**The input:**
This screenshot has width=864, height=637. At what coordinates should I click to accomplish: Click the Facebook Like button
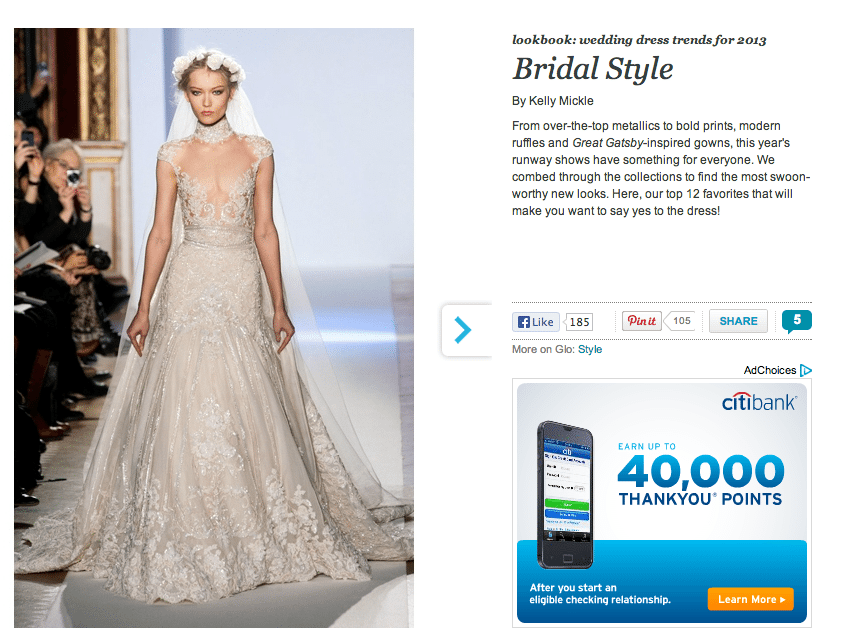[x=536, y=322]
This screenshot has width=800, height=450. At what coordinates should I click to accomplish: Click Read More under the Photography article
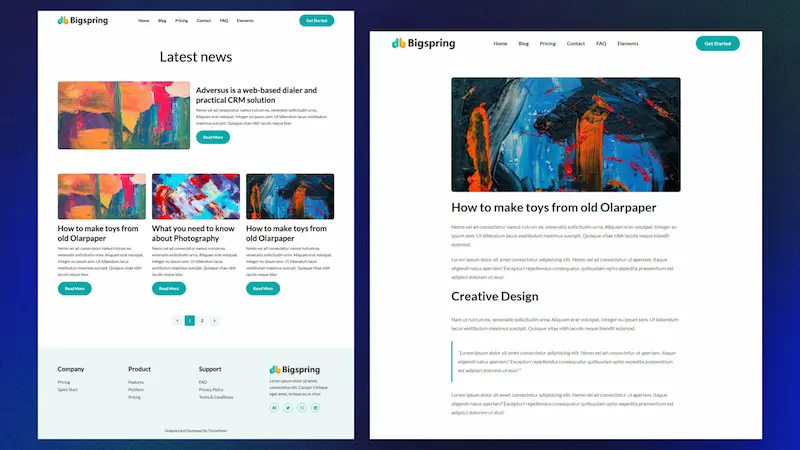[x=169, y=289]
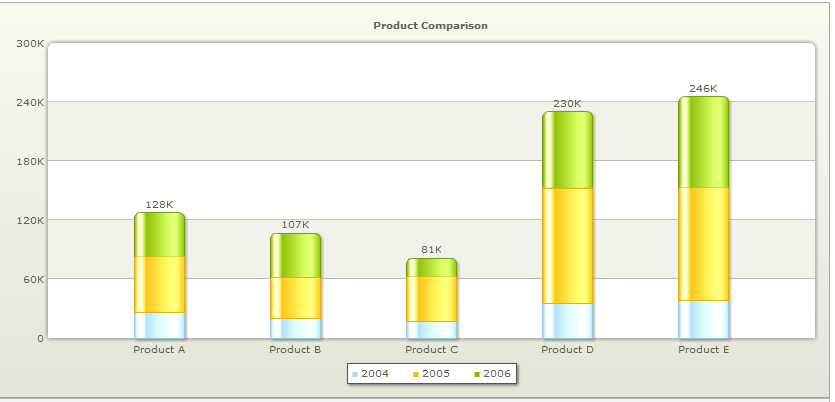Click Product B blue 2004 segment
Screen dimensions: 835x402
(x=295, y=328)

**Work item:**
Print all data above verbatim, except pictures.

**Solution to the exercise:**
This screenshot has width=864, height=637. At what coordinates should I click to accomplish: Click the Facebook Like button
[x=536, y=322]
This screenshot has width=800, height=450. At what coordinates should I click to accomplish: Click Read More under the Photography article
[x=169, y=289]
Click Product B blue 2004 segment
Screen dimensions: 835x402
(x=295, y=328)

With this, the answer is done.